THE woman who inspired the Evening Press Fight for Sight campaign has died suddenly at the age of 72.

Jean Heaven, from Haxby, collapsed at her daughter's home near Hemingbrough.

Mrs Heaven hit the headlines last year when the Evening Press revealed how she and her husband, Stanley, used £1,850 of their savings so she could have a private cataract operation on one eye, to avoid waiting up to a year for NHS treatment.

But then she went to the back of the list for the operation on her other eye at York District Hospital (YDH), though it was done later that year.

Mrs Heaven became a focus for complaints about waiting lists and about the treatment of older people by the NHS. She even got phone calls from people who wanted to discuss their problems with her.

Originally from Kingswood, near Wootton-under-Edge, in Gloucestershire, Mrs Heaven, a former legal secretary and nursing auxiliary, retired with her husband to Haxby in the early 1980s.

A strong supporter of the Retired Civil Service Association and the coronary support group at YDH, Mrs Heaven was very fit and walked 80 miles of the West Highland Way in five days in May.

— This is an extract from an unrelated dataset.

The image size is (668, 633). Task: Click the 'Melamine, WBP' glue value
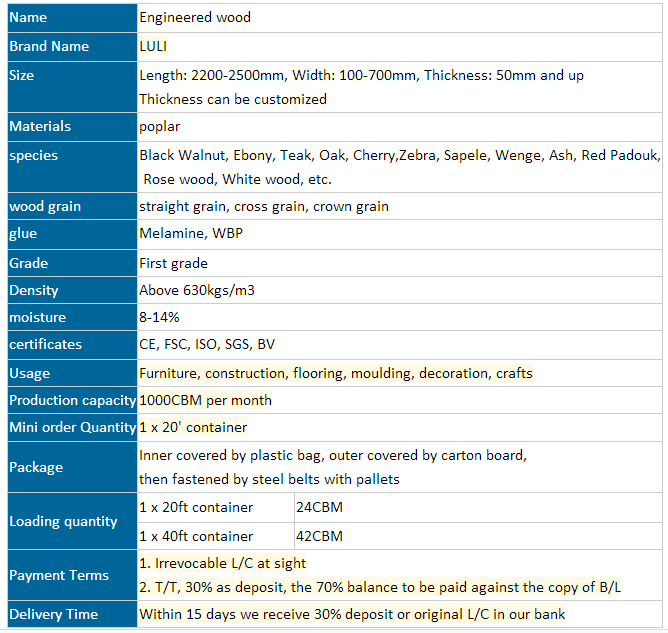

Her daughter, Nette Heaven-Terry, said shortly before she died she had taken two grandchildren walking in local woodlands, then celebrated her husband's birthday, when most of her immediate family spoke to her when they rang up to wish Mr Heaven well.

"She had a lovely last two days," Mrs Heaven-Terry added.

A cash bid has been made for new facilities at YDH which could mean cataract waiting times being cut from up to 17 months to six months, and Mrs Heaven-Terry said her mother took satisfaction from that.

"I'm sure she felt that she had done something to improve matters; that was always her intention.

"She was never one to keep her opinion to herself - she did something about it."

Mrs Heaven leaves her husband, her children Frank, Linda, Judy, Martin, David, Nette and Tony, and 14 grandchildren.